Situs web Studi Chegg memasarkan dirinya sebagai tempat bagi siswa untuk menerima bantuan dalam pekerjaan rumah mereka, membebankan biaya $ 14,95 per bulan kepada pengguna, sambil mempekerjakan ribuan pekerja lepas untuk memberikan solusi untuk pertanyaan akhir bab (dan lainnya) yang ditemukan di buku teks dari semua penerbit. Pearson sebelumnya telah membuat banyak permintaan, secara lisan, dan tertulis, kepada Chegg untuk menghapus konten yang diduga melanggar hak cipta eksklusif Pearson. Gugatan tersebut menuduh bahwa penggunaan “konten kreatif asli Pearson…melanggar hak eksklusif Pearson sebagai pemegang hak cipta.” Penggunaan konten Pearson oleh Chegg mencakup rentang yang luas, mulai dari menyalin pertanyaan di akhir bab secara verbatim, menggunakan bagian dari ekspresi asli Pearson termasuk fakta fiktif dalam akar masalah, dan mengulangi pertanyaan Pearson kata demi kata dalam solusi video mereka. Gugatan itu, sambil melindungi kekayaan intelektual Pearson, juga diajukan dengan mempertimbangkan penulis. “Pearson dan penulisnya mencurahkan investasi waktu, uang, dan keahlian yang sangat besar untuk mengembangkan konten pembelajaran terbaik di dunia, termasuk pertanyaan akhir bab dalam buku teks kami. Kami menghargai konten itu, bersama dengan orang-orang yang membuat dan menggunakannya, itulah sebabnya Pearson bertindak untuk melindungi dan melestarikan asetnya” kata Tim Bozik, Presiden divisi pendidikan tinggi Pearson. Tindakan ini muncul setelah perpecahan antara kedua perusahaan, di mana Chegg digunakan sebagai distributor utama untuk buku teks dalam program persewaan Pearson.

Khususnya, gugatan tersebut menyinggung keluhan yang didengar dari banyak instruktur mengenai partisipasi Chegg yang tampaknya disengaja dalam pelanggaran integritas akademik di kampus-kampus nasional. Karena pertanyaan buku teks adalah bagian dari pengalaman belajar, memungkinkan siswa untuk hanya menyalin dan menempelkan jawaban dari situs web mereka mengurangi penggunaan pertanyaan-pertanyaan ini sebagai alat pedagogis. Dalam melakukannya, itu merusak upaya instruktur dan mengurangi pengalaman pendidikan untuk semua yang terlibat.

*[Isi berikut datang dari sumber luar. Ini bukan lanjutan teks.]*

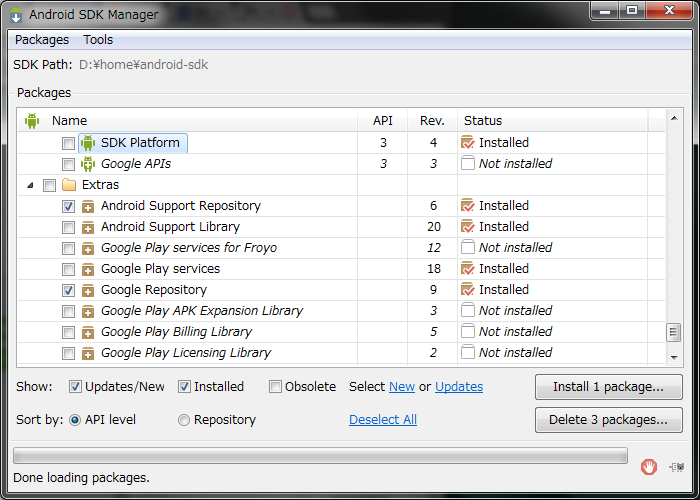700x500 pixels.
Task: Click the red stop hand icon
Action: [649, 467]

Gugatan tersebut menunjukkan penyelidikan yang menemukan bahwa 48 dari 52 siswa yang diwawancarai untuk artikel majalah Forbes menggunakan Chegg Study untuk menipu [This $12 Billion Company Is Getting Rich Off Students Cheating Their Way Through Covid (forbes.com)]. Penggunaan Chegg sebagai alat menyontek menjadi lebih nyata selama pandemi ketika siswa dipaksa untuk mengambil kelas dan ujian dari kelas dan pengawasan dari instruktur mereka.

Pada tahun 2020, Chegg melaporkan total pendapatan $644 juta, dengan porsi terbesar berasal dari penjualan jawaban melalui studi Chegg. Karena Chegg menggunakan bahan dari buku teks semua penerbit, akan menarik untuk melihat efek riak dari gugatan ini baik di industri penerbitan dan panduan studi.

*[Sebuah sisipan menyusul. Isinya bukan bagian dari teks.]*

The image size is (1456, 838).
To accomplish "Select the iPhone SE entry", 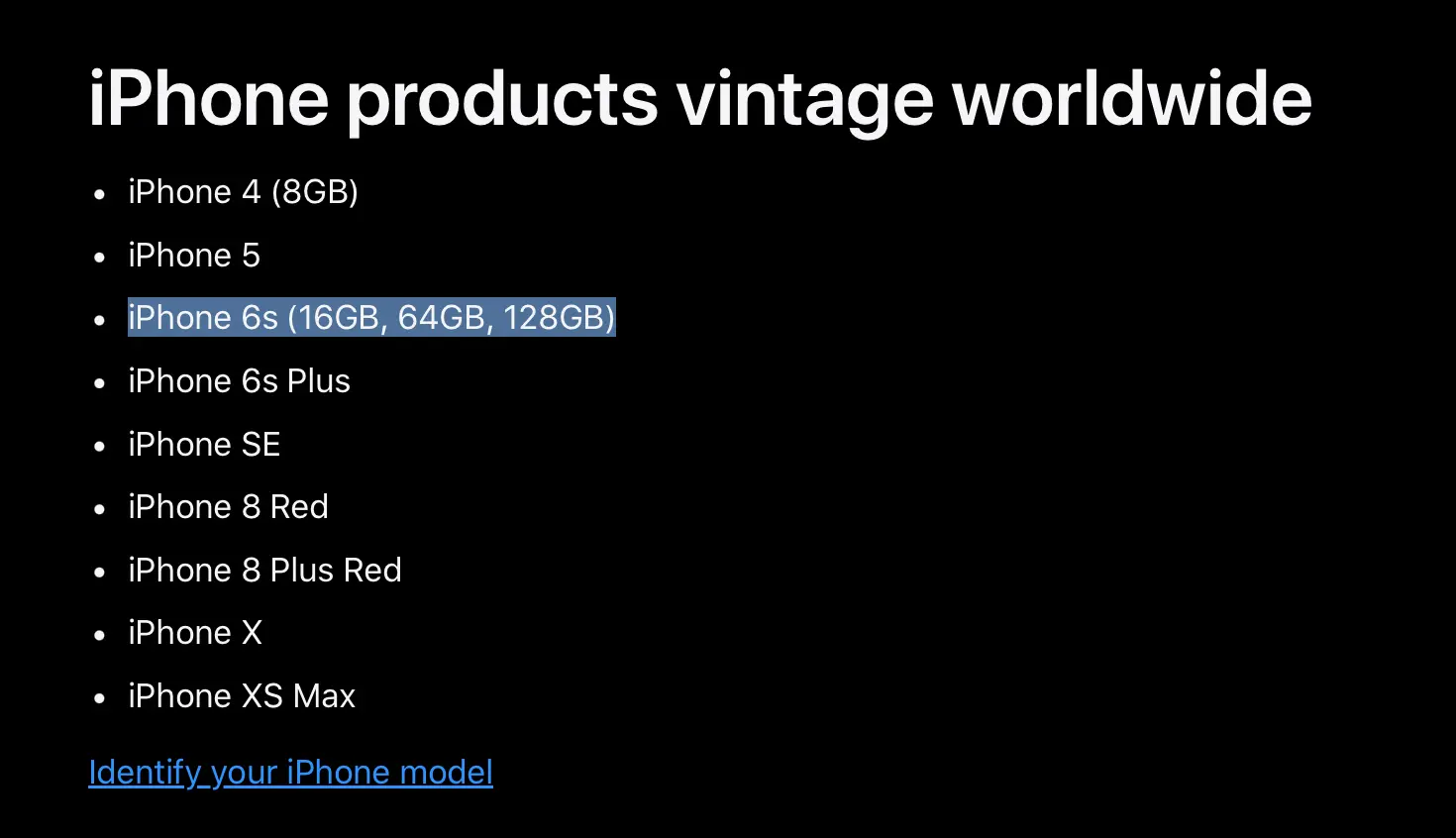I will point(204,445).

Richard J. Mullins adalah Profesor Kimia di Universitas Xavier dan sedang mengerjakan buku teks kimia organik edisi pertama dengan Pearson Education. Dia mulai di Xavier setelah mendapatkan gelar Ph.D. di bidang Kimia dari Indiana University pada tahun 2004. Sebagai guru pemenang penghargaan, ia dipromosikan menjadi Associate Professor pada tahun 2010 dan kemudian menjadi Profesor pada tahun 2017. Saat ini menjabat sebagai Ketua Departemen Kimia. Dia telah aktif terlibat dalam tata kelola fakultas di Universitas Xavier, terakhir menjabat sebagai Ketua Komite Fakultas dan Komite Pangkat dan Kepemilikan Universitas.